Scientists and private companies are developing drugs that target another protein, but their efforts may prove inadequate for most patients, a new study at the University of Copenhagen suggests.
“Our research suggests that targeting the frontrunner for Parkinson’s Disease drug development, the alpha-synuclein protein, may not be sufficient to cure the patients or alleviate their symptoms. Major considerations should instead be made towards resolving brain inflammation caused by dysfunctional interferon-beta receptor signaling,” explains Professor Shohreh Issazadeh-Navikas, principle investigator and corresponding author of the study.
The alpha-synuclein protein have long been thought to be the toxic protein to get rid of in Parkinson’s Disease. But the study conducted in mice now suggests it may only help the cases of the familiar form of Parkinson’s Disease, encompassing few percent of all Parkinson’s Disease cases, whereas the so-called sporadic form covers the rest of the cases.
“In the familiar form of Parkinson’s Disease, the alpha-synuclein protein is produced two or three times more than needed, and the neurons cannot get rid of it, which builds up toxicity and thus causing the disease,” says Professor Issazadeh-Navikas.

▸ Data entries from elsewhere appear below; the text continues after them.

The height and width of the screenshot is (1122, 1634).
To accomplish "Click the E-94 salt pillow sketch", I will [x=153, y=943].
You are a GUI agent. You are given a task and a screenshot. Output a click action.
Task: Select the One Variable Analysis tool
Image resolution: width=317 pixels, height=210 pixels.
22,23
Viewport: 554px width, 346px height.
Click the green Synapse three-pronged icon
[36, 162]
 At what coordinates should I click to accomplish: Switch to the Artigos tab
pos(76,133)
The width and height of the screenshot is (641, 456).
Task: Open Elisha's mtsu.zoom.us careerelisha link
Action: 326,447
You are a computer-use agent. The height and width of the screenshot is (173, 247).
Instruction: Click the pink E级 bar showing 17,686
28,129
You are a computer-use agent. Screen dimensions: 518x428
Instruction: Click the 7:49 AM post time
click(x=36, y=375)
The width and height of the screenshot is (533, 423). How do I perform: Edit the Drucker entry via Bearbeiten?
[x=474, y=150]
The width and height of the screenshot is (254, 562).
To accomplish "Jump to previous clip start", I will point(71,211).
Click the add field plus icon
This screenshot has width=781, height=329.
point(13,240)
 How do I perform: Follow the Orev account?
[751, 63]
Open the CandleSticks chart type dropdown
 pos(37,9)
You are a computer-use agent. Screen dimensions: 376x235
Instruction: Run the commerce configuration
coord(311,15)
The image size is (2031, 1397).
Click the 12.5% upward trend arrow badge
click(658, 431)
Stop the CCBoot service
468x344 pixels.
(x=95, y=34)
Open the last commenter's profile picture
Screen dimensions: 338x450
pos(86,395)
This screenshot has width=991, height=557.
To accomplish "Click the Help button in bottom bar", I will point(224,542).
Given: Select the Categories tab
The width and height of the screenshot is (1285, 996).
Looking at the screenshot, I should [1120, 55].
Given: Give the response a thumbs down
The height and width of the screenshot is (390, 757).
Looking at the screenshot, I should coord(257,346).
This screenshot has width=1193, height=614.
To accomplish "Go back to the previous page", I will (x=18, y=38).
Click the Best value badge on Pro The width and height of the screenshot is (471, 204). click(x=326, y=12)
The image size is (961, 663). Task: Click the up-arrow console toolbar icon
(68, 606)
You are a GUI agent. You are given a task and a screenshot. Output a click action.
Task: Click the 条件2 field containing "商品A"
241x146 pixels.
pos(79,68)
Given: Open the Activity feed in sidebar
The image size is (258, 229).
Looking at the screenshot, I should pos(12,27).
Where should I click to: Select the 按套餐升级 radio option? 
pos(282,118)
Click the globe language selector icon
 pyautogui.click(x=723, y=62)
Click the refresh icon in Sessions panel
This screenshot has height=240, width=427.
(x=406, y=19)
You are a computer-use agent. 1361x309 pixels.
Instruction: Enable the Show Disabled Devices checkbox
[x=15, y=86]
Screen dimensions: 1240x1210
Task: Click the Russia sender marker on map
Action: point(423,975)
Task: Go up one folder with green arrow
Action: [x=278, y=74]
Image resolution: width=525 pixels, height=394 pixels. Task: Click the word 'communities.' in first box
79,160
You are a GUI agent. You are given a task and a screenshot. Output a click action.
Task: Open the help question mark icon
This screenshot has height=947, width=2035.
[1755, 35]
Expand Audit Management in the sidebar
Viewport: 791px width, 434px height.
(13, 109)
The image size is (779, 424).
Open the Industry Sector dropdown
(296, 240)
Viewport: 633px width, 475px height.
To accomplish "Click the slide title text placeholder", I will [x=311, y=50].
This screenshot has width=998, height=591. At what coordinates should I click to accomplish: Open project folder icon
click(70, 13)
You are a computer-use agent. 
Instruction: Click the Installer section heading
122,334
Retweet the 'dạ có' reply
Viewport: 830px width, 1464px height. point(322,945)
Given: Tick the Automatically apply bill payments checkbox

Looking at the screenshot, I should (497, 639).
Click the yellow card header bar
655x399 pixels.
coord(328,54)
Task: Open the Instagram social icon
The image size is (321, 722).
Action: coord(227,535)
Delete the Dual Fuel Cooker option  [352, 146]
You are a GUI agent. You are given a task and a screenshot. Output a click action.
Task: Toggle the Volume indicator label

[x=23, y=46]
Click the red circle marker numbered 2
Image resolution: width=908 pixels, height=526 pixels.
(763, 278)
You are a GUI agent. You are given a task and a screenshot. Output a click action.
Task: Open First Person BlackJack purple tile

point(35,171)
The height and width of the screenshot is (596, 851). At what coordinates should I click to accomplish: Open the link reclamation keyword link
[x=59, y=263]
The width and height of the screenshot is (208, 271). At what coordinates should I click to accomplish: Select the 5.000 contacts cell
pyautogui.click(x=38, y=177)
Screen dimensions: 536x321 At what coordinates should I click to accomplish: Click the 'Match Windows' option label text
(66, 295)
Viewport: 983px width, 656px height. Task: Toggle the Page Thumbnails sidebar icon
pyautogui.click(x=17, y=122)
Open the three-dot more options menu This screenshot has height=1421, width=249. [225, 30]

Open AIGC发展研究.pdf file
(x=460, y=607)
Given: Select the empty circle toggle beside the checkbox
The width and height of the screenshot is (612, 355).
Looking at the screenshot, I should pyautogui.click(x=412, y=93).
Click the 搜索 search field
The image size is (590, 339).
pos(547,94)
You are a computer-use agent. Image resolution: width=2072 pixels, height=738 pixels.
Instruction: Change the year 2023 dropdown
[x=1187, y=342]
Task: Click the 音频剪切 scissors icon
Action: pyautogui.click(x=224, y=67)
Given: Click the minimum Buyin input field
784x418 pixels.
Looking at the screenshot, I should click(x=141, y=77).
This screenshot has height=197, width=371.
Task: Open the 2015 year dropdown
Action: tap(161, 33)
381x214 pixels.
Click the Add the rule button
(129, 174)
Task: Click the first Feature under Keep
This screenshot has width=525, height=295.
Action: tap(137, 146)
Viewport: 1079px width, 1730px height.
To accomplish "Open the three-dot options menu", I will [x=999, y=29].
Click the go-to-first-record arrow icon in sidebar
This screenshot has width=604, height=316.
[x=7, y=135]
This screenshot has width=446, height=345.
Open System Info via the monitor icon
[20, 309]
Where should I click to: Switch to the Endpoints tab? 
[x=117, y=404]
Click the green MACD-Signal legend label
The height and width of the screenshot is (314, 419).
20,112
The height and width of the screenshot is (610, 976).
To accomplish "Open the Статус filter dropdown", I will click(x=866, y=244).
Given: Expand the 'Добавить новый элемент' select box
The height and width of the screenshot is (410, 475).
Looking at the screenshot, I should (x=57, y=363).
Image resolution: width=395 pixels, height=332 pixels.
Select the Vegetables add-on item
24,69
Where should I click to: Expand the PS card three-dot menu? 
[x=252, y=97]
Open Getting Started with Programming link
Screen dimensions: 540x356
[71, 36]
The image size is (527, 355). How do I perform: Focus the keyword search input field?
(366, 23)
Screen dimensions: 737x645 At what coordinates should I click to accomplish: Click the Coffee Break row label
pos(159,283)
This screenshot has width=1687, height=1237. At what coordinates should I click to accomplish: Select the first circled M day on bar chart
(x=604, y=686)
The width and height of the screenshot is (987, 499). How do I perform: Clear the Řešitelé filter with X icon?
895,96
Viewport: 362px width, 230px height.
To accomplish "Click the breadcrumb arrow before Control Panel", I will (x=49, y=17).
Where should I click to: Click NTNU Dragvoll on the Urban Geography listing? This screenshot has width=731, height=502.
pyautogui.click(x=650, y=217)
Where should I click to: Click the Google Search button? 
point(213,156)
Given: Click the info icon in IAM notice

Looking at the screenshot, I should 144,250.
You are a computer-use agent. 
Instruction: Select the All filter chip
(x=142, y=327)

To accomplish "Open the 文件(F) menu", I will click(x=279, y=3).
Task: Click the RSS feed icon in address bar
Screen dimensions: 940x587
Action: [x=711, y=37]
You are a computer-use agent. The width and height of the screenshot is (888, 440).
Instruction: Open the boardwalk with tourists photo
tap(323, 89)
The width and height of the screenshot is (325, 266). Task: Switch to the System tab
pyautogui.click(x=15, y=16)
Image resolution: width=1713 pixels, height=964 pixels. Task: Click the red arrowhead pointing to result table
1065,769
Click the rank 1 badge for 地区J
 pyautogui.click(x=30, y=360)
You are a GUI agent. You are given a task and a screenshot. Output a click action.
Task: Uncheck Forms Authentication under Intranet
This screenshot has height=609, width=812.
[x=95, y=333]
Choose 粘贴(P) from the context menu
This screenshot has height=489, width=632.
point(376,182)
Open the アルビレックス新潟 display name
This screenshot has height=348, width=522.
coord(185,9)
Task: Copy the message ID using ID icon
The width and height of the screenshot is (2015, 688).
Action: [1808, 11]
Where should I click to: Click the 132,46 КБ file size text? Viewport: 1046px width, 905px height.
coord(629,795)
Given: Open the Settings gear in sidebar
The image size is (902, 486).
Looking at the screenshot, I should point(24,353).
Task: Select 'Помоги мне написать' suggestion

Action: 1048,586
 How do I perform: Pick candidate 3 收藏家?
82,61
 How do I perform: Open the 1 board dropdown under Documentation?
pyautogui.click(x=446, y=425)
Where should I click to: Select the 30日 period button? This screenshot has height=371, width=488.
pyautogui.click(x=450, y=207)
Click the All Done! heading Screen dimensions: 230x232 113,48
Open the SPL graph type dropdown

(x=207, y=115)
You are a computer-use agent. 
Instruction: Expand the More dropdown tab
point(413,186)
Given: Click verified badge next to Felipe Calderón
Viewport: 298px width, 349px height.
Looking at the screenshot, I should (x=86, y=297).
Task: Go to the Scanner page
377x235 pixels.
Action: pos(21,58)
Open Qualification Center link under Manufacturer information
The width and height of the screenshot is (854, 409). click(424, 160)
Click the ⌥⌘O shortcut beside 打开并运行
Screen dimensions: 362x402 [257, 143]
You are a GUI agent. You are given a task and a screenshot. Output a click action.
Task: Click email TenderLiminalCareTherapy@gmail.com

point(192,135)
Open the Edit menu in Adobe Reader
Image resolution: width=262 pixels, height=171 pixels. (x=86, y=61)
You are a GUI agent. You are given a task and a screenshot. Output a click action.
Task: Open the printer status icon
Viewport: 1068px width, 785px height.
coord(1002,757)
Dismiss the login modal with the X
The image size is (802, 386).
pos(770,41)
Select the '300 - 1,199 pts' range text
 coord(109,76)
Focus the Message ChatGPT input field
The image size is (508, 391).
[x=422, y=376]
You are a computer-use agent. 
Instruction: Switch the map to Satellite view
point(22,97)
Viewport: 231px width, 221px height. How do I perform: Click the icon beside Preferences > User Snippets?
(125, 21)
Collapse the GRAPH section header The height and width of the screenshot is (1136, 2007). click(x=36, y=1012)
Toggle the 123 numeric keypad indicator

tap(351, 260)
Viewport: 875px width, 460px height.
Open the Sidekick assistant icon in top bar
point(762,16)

“In our study, we investigated whether the absence of the alpha-synuclein protein in the mice would impact disease development for the other 95 percent of patients. We found that when we took away this protein, it made no impact on the clinical and pathological manifestation of disease mimicking sporadic form of Parkinson’s Disease and its pathology,” she explains.
Much of the preclinical research for Parkinson’s Disease is conducted in animal models that either add the alpha-synuclein protein or express human mutations of the protein in order to replicate the pathology. According to the researchers, that have led to a general assumption that the alpha-synuclein causes the disease, which is likely not the case for most patients.
Instead, they now hope to bring to attention the important role of the interferon-beta pathway signaling in sporadic Parkinson’s Disease.
“Our study suggests that we should also consider brain inflammation and particularly activate fine-tuning of interferon-beta signaling as a potential target for drug development, since it seems as a lack of it or a dysfunction of it is enough to cause the disease in the first place. At the very least, we want to bring more attention to this, and suggest it as a future therapeutic target,” says first author and Ph.D.-student Erika Bianca Torres Villanueva from Issazadeh-Navikas Group.